Data extract:

-------------------------

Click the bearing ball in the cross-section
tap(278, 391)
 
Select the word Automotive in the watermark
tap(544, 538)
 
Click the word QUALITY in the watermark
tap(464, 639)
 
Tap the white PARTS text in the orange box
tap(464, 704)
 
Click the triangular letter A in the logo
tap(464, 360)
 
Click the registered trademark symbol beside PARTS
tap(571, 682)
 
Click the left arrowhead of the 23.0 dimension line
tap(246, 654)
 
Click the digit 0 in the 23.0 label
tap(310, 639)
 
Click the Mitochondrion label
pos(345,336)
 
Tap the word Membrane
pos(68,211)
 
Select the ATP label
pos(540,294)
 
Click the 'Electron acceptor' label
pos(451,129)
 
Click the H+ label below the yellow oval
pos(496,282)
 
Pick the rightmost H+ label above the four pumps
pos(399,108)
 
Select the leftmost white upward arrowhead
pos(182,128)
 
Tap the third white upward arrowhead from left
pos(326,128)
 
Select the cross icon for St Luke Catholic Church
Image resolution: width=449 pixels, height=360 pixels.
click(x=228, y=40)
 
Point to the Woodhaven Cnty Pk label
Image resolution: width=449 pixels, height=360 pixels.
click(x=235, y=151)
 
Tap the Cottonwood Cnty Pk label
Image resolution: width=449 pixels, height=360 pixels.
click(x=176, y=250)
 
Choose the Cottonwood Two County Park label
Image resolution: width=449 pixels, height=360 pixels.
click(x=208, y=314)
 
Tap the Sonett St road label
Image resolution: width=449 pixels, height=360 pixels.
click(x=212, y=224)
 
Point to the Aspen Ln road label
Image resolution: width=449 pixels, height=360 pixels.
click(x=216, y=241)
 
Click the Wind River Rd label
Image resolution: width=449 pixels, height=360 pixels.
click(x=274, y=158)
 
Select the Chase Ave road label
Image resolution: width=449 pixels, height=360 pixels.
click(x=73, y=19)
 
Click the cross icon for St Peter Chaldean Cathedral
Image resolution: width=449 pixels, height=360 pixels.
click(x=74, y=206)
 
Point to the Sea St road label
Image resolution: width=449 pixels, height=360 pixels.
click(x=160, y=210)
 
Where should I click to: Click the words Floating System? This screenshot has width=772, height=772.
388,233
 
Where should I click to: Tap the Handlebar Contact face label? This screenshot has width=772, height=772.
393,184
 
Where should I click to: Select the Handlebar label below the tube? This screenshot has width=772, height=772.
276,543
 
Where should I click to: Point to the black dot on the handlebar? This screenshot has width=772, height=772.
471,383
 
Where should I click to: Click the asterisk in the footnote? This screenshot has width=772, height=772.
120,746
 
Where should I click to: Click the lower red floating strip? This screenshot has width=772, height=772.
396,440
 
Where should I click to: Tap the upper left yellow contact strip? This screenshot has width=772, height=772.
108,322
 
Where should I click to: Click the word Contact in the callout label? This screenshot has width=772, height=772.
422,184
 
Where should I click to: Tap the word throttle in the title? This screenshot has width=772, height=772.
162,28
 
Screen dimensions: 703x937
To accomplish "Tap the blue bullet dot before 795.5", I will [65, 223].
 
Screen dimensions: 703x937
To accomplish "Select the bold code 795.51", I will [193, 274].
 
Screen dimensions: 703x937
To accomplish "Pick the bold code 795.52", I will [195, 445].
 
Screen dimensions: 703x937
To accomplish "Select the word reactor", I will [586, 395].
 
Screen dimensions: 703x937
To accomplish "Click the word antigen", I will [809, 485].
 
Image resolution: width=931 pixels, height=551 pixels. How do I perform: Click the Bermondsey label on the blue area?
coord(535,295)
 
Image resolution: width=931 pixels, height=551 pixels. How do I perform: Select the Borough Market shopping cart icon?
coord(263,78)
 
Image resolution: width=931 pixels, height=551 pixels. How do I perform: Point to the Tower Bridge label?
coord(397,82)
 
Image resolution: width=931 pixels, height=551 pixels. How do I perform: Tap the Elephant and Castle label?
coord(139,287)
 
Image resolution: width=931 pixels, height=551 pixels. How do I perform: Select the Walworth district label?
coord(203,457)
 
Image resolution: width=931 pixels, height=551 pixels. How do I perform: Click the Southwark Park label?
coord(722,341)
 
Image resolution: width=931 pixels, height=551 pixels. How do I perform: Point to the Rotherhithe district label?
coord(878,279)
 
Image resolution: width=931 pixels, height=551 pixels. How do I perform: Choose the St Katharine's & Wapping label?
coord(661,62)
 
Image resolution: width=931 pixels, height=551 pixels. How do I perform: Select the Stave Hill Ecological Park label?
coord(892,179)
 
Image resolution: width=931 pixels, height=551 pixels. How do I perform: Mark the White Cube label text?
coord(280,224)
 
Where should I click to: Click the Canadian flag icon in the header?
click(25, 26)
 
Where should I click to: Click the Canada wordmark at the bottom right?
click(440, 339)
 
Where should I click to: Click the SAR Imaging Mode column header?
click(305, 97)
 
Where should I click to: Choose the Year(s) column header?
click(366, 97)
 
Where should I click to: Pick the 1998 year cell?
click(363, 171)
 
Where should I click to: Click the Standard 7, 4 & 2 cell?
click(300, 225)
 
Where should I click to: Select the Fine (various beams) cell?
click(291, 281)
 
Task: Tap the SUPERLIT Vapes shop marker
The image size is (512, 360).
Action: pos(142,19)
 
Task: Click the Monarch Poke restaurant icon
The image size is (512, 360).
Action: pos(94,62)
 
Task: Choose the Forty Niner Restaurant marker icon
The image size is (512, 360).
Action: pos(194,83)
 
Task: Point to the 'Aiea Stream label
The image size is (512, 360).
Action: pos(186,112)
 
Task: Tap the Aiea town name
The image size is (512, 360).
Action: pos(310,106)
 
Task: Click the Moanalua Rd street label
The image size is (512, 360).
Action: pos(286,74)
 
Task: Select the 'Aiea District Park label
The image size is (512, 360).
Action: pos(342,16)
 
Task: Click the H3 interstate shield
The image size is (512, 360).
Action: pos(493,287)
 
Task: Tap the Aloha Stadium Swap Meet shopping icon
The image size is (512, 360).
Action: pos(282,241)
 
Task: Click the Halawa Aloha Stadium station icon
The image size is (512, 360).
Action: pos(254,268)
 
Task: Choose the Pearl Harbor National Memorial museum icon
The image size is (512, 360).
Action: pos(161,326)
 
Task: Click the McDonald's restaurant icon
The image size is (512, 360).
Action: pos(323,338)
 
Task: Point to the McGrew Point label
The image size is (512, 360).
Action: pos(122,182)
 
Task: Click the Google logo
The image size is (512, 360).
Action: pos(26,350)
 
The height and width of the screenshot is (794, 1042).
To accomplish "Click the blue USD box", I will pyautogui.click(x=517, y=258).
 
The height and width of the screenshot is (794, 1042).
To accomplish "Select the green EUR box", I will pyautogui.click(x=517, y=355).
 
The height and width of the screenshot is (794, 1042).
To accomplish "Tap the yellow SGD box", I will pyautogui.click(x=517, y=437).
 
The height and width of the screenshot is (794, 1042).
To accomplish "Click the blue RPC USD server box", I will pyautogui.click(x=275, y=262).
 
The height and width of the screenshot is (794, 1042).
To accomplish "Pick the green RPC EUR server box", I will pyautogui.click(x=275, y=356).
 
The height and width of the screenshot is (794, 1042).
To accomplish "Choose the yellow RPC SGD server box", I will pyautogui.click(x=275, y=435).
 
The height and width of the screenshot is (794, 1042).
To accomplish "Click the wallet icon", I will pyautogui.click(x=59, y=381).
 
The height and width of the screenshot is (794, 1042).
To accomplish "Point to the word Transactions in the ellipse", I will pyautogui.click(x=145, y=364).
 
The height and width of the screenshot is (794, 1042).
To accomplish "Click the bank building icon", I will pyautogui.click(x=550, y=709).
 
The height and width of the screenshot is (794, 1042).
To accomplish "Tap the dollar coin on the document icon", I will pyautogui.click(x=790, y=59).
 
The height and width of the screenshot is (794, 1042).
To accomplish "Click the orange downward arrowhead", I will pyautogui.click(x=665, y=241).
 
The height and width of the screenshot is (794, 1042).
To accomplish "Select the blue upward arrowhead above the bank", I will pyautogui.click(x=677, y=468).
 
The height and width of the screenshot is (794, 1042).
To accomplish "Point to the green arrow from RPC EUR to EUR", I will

-------------------------

Format the listing above as a numbered list, covering everything from its first line through the line containing "click(x=74, y=206)", with both of those lines included and blank lines left out.

Task output:
1. Click the bearing ball in the cross-section
2. tap(278, 391)
3. Select the word Automotive in the watermark
4. tap(544, 538)
5. Click the word QUALITY in the watermark
6. tap(464, 639)
7. Tap the white PARTS text in the orange box
8. tap(464, 704)
9. Click the triangular letter A in the logo
10. tap(464, 360)
11. Click the registered trademark symbol beside PARTS
12. tap(571, 682)
13. Click the left arrowhead of the 23.0 dimension line
14. tap(246, 654)
15. Click the digit 0 in the 23.0 label
16. tap(310, 639)
17. Click the Mitochondrion label
18. pos(345,336)
19. Tap the word Membrane
20. pos(68,211)
21. Select the ATP label
22. pos(540,294)
23. Click the 'Electron acceptor' label
24. pos(451,129)
25. Click the H+ label below the yellow oval
26. pos(496,282)
27. Pick the rightmost H+ label above the four pumps
28. pos(399,108)
29. Select the leftmost white upward arrowhead
30. pos(182,128)
31. Tap the third white upward arrowhead from left
32. pos(326,128)
33. Select the cross icon for St Luke Catholic Church
34. Image resolution: width=449 pixels, height=360 pixels.
35. click(x=228, y=40)
36. Point to the Woodhaven Cnty Pk label
37. Image resolution: width=449 pixels, height=360 pixels.
38. click(x=235, y=151)
39. Tap the Cottonwood Cnty Pk label
40. Image resolution: width=449 pixels, height=360 pixels.
41. click(x=176, y=250)
42. Choose the Cottonwood Two County Park label
43. Image resolution: width=449 pixels, height=360 pixels.
44. click(x=208, y=314)
45. Tap the Sonett St road label
46. Image resolution: width=449 pixels, height=360 pixels.
47. click(x=212, y=224)
48. Point to the Aspen Ln road label
49. Image resolution: width=449 pixels, height=360 pixels.
50. click(x=216, y=241)
51. Click the Wind River Rd label
52. Image resolution: width=449 pixels, height=360 pixels.
53. click(x=274, y=158)
54. Select the Chase Ave road label
55. Image resolution: width=449 pixels, height=360 pixels.
56. click(x=73, y=19)
57. Click the cross icon for St Peter Chaldean Cathedral
58. Image resolution: width=449 pixels, height=360 pixels.
59. click(x=74, y=206)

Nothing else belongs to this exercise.